::: 引用原文 :::
在spiders目录下新建run.py启动文件

vim run.py

# coding:utf-8

from scrapy import cmdline

cmdline.execute("scrapy crawl imdb".split())

二、有限深度爬取

新建项目

scrapy startproject douban

scrapy中,我们在settings.py设置深度使用DEPTH_LIMIT,例如:DEPTH_LIMIT = 5,该深度是相对于初始请求url的深度

修改settings.py

DEPTH_LIMIT = 4

#豆瓣有反爬虫机制,因此设置延时DOWNLOAD_DELAY

DOWNLOAD_DELAY = 2

USER_AGENT = 'Mozilla/5.0 (Macintosh; Intel Mac OS X 10_12_0) AppleWebKit/537.36 (KHTML, like Gecko) Chrome/55.0.2883.95 Safari/537.36'    #设置代理

items.py

from scrapy import Item, Field

# 音乐
class MusicItem(Item):
    music_name = Field()
    music_alias = Field()
    music_singer = Field()
    music_time = Field()
    music_rating = Field()
    music_votes = Field()
    music_tags = Field()
    music_url = Field()

class MusicReviewItem(Item):
    review_title = Field()
    review_content = Field()
    review_author = Field()
    review_music = Field()
    review_time = Field()
    review_url = Field()

爬虫文件music.py

# --*-- coding: utf-8 --*--

from scrapy.spiders import CrawlSpider, Rule
from scrapy.linkextractors import LinkExtractor
from douban.items import MusicItem, MusicReviewItem
from scrapy import log

class ReviewSpider(CrawlSpider):
    name = 'review'
    allowed_domains = ['music.douban.com']
    start_urls = ['https://music.douban.com/subject/1406522/']
    rules = (
        Rule(LinkExtractor(allow=r"/subject/\d+/reviews$")),
        Rule(LinkExtractor(allow=r"/subject/\d+/reviews\?sort=time$")),
        Rule(LinkExtractor(allow=r"/subject/\d+/reviews\?sort=time\&start=\d+$")),
        Rule(LinkExtractor(allow=r"/review/\d+/$"), callback="parse_review", follow=True),
    )
:::
题目要求: 把上面这篇用 Scrapy 限深爬取豆瓣音乐评论的教程续写下去，从最后一行之后接着写。
::: 所给材料 :::
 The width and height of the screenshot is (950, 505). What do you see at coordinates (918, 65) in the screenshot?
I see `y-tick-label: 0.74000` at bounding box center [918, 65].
:::
作答内容:
    def parse_review(self,response):
        try:
            item = MusicReviewItem()
            item['review_title'] = "".join(response.xpath('//*[@property="v:summary"]/text()').extract())
            content = "".join(
                response.xpath('//*[@id="link-report"]/div[@property="v:description"]/text()').extract()
            )
            item['review_content'] = content.lstrip().rstrip().replace('\n'," ")
            item['review_author'] = "".join(response.xpath('//*[@property="v:reviewer"]/text()').extract())
            item['review_music'] = "".join(response.xpath('//*[@class="main-hd"]/a[2]/text()').extract())
            item['review_time'] = "".join(response.xpath('//*[@class="main-hd"]/p/text()').extract())
            item['review_url'] = response.url
            yield item
        except Exception as error:
            log(error)

启动命令文件run.py

# --*-- coding: utf-8 --*--
from scrapy import cmdline
cmdline.execute("scrapy crawl review -o review.json".split())

-o 参数导出结果到review.json文件

多个爬虫组合

我们现在有这么个需求,既要爬取音乐详情又要爬取乐评,既要爬取电影详情又要爬取影评,这个要怎么搞,难道是每一个需求就要创建一个项目么,如果按这种方式,我们就要创建四个项目,分别来爬取音乐、乐评、电影、影评,显然这么做的话,代码不仅有很多重合的部分,而且还不容易维护爬虫

新建项目

scrapy startproject multi

修改settings.py

USER_AGENT = 'Mozilla/5.0 (Macintosh; Intel Mac OS X 10_12_0) AppleWebKit/537.36 (KHTML, like Gecko) Chrome/55.0.2883.95 Safari/537.36'
DOWNLOAD_DELAY = 2

修改items.py
from scrapy import Item, Field

# 音乐
class MusicItem(Item):
    music_name = Field()
    music_alias = Field()
    music_singer = Field()
    music_time = Field()
    music_rating = Field()
    music_votes = Field()
    music_tags = Field()
    music_url = Field()

# 乐评
class MusicReviewItem(Item):
    review_title = Field()
    review_content = Field()
    review_author = Field()
    review_music = Field()
    review_time = Field()
    review_url = Field()

# 电影
class VideoItem(Item):
    video_name = Field()
    video_alias = Field()
    video_actor = Field()
    video_year = Field()
    video_time = Field()
    video_rating = Field()
    video_votes = Field()
    video_tags = Field()
    video_url = Field()
    video_director = Field()
    video_type = Field()
    video_bigtype = Field()
    video_area = Field()
    video_language = Field()
    video_length = Field()
    video_writer = Field()
    video_desc = Field()
    video_episodes = Field()

# 影评
class VideoReviewItem(Item):
    review_title = Field()
    review_content = Field()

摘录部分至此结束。